FEATURE_UTF8_INPUT allows the shell prompt to digest correctly
Unicode strings (as UTF8) which are typed or pasted.
This commit adds support for building with FEATURE_UNICODE_SUPPORT
(mostly by supporting 32 bit wchar_t which busybox expects):
- Unicode-aware line-edit - for the most part cursor movement/del
being (UTF8) codepoint-aware rather than assuming that one-byte
equals one-char-on-screen.
- Codepoint-aware operations in some other utils, like rev or wc -c.

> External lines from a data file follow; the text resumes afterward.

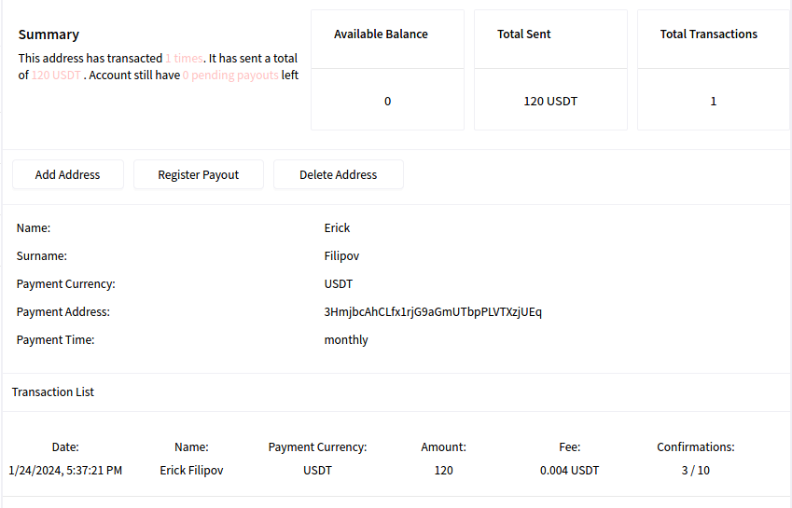Click the Transaction List heading
792x508 pixels.
point(53,392)
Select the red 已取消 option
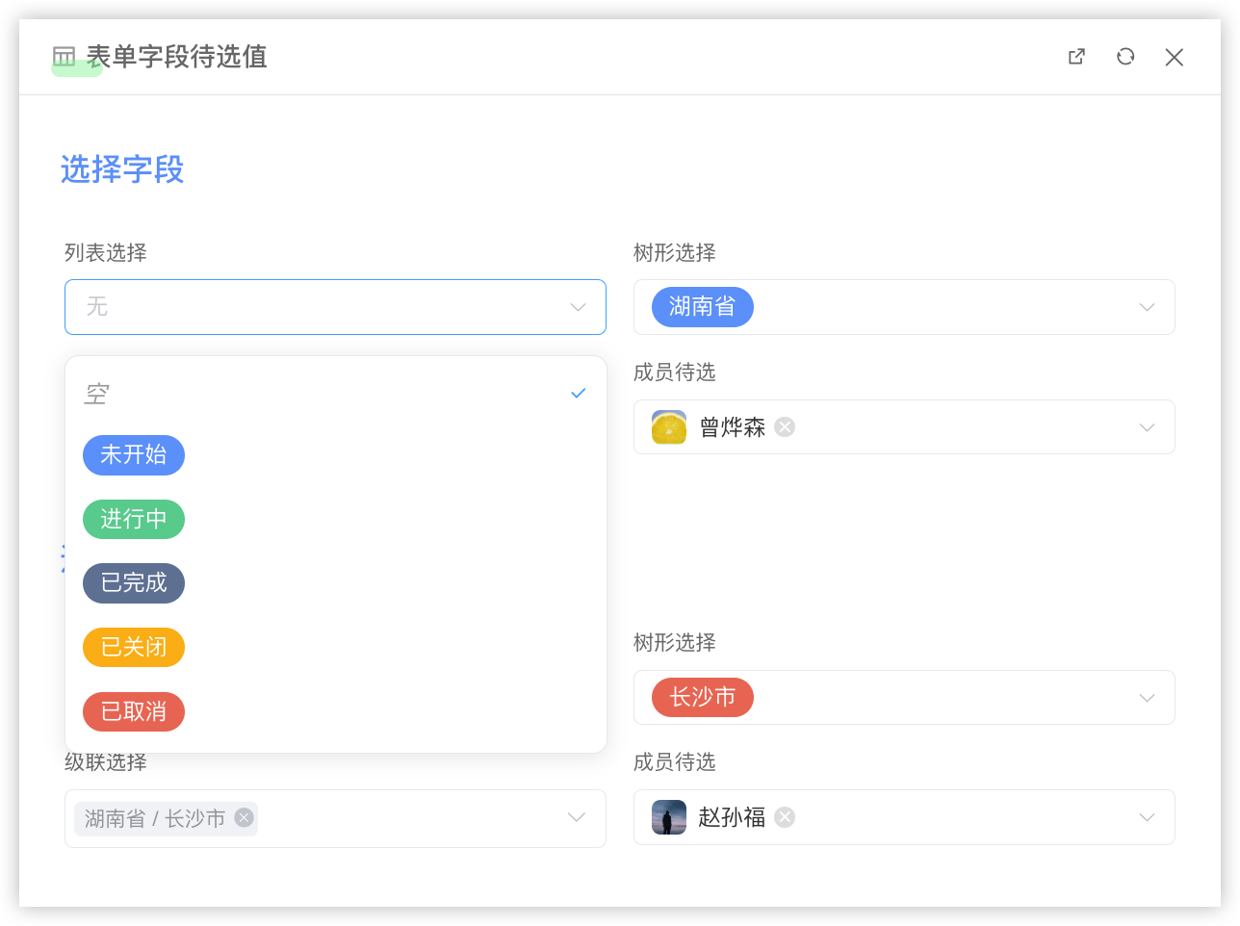Screen dimensions: 1240x926 (x=134, y=711)
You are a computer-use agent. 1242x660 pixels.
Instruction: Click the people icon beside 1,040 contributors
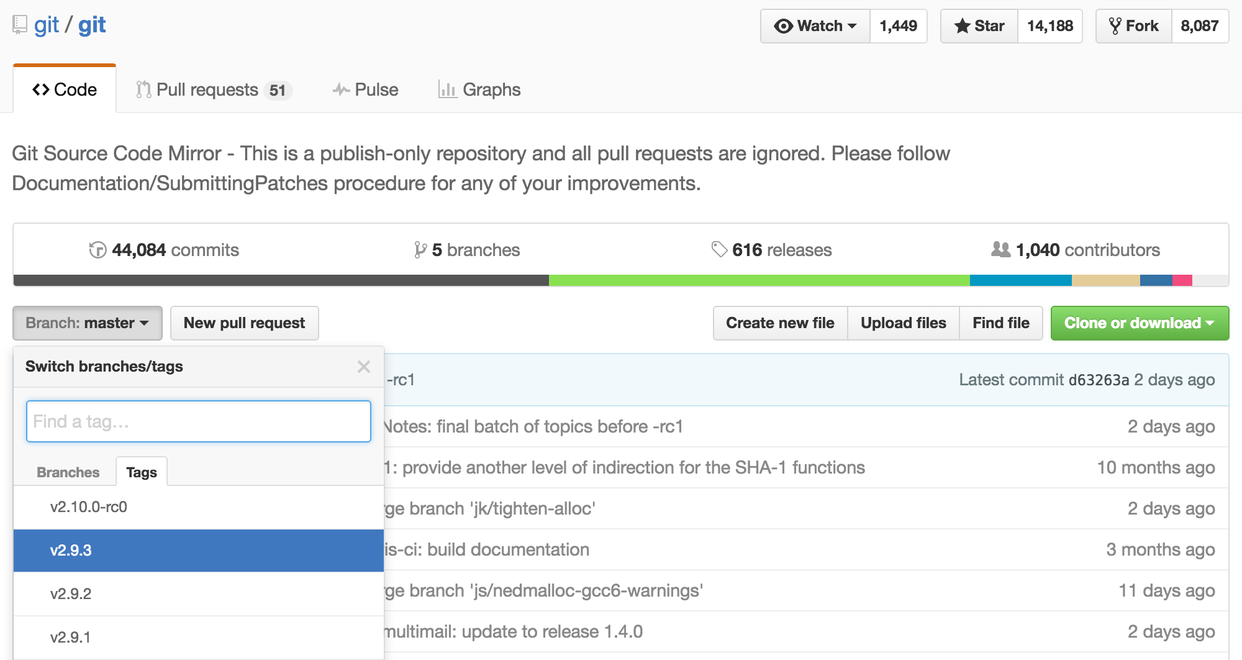pos(1001,250)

- When UNICODE_COMBINING_WCHARS and UNICODE_WIDE_WCHARS are enabled,
some screen-width-aware operations, like with fold, ls, expand, etc.
The busybox Unicode support is incomplete, and even less so with the
builtin libc replacement functions, like wcwidth, which are active
when UNICODE_USING_LOCALE is unset (mingw lacks those functions).
FEATURE_CHECK_UNICODE_IN_ENV should be set so that Unicode is not
hardcoded but rather depends on the ANSI codepage and some env vars:
LC_ALL=C disables Unicode support, else it's enabled if ACP is UTF8.
There's at least one known issue where the tab-completion-prefix-case
is not updated correctly, e.g. ~/desk<tab> completes to ~/desktop/
instead of ~/Desktop/, because the code which handles it exists
only at the non-unicode code paths, but that's not very critical.
That seems to be the only case where mingw-specific code is disabled
when Unicode is enabled, but there could be other unknown issues.
None of the Unicode options is enabled by default, and the next
commit will make it easier to create a build which supports Unicode.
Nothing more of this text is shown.